All are welcome, but capacity is limited and registration is, therefore, essential. For those unable to join us in-person, the lecture will also be live-streamed.
Register on Eventbrite: https://www.eventbrite.co.uk/e/the-sixth-annual-kings-gollancz-lecture-marisa-j-fuentes-tickets-341555089467
“Buried ‘Without Care’: Social Death, Discarded Lives, and the Transatlantic Slave Trade”
Reading through select documents from early Portuguese and English “slave trading,” this talk thinks through the concept of “social death,” that historians and critical Black studies scholars employ or challenge to understand slavery and its afterlife. With particular attention to the category of “refuse slaves” attached to African captives who sometimes did not survive the arrival and sale in Atlantic ports, I consider the limits of language, narrative, and disciplines in attending to those who lingered towards and succumbed to the violence of the transatlantic slave trade.
Marisa J. Fuentes is Associate Professor of Women’s and Gender Studies and History; and Presidential Term Chair in African American History, 2017-2022, at Rutgers University.
She is the author of Dispossessed Lives: Enslaved Women, Violence, and the Archive (University of Pennsylvania Press, 2016) which won both the Barbara T. Christian Best Humanities Book Prize and the Berkshires Conference of Women’s Historians First Book Prize. She has written a number of articles, book chapters, and book reviews, including “Power and Historical Figuring: Rachel Pringle Polgreen’s Troubled Archive,” which won the Andres Ramos Mattei-Neville Hall Article Prize. She is also the co-editor of Scarlet and Black: Slavery and Dispossession in Rutgers History, Volume I (Rutgers University Press, 2016), and the ‘Slavery and the Archive’ special issue in History of the Present (November 2016).

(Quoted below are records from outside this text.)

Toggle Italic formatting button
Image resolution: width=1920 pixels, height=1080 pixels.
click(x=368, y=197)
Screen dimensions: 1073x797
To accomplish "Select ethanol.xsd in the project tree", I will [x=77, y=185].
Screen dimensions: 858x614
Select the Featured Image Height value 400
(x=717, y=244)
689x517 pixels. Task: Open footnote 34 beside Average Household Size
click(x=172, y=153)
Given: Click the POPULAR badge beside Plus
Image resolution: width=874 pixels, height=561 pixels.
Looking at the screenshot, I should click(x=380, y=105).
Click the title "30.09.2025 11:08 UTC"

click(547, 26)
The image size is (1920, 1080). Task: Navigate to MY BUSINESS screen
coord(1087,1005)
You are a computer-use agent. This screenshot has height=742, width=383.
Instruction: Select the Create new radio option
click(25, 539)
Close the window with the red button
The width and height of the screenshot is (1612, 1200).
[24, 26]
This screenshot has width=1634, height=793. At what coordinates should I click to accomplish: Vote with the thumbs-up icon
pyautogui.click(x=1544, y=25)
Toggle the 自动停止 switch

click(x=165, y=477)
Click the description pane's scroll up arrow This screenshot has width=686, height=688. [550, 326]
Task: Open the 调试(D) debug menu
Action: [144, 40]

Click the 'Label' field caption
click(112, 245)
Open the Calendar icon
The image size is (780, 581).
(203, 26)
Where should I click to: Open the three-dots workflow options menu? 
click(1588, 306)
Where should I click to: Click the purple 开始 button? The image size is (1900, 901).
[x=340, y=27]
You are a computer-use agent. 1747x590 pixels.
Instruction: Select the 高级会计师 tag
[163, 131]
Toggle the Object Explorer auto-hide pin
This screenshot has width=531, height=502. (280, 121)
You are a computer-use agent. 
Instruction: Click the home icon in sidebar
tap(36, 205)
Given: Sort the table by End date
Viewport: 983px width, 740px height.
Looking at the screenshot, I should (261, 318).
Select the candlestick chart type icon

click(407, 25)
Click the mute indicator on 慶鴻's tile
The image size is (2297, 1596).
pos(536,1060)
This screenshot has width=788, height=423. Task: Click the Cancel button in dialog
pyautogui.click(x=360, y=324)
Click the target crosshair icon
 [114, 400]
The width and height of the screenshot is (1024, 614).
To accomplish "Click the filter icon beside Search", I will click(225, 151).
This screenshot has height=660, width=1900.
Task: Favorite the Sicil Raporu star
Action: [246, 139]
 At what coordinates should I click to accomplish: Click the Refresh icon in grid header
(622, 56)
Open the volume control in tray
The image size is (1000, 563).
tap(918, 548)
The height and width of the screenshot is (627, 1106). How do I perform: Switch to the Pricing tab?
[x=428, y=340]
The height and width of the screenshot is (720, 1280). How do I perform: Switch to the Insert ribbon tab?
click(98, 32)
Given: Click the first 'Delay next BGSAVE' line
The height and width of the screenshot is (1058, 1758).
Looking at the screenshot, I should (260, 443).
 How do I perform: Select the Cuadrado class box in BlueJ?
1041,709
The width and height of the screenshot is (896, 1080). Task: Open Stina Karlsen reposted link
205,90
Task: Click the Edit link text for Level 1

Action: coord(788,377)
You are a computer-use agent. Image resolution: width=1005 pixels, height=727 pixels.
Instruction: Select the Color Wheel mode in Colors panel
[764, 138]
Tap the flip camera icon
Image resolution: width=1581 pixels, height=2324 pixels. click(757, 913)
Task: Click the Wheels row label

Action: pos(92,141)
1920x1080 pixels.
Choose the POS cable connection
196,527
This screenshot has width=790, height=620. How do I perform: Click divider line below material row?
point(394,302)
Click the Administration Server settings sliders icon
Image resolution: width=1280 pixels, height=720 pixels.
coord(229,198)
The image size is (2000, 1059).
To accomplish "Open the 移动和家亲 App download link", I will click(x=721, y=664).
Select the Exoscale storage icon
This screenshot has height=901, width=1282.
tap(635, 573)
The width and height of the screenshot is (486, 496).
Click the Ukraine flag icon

The annual King’s Gollancz Lecture celebrates the life and work of former King’s Professor of English Sir Israel Gollancz, medievalist, Shakespearean and founding member of both the British Academy and the English Association. The lecture is organised by the Centre for Early Modern Studies (CEMS), the London Shakespeare Centre (LSC), and the Centre for Late Antique and Medieval Studies (CLAMS) in rotation. This year it is the turn of CEMS.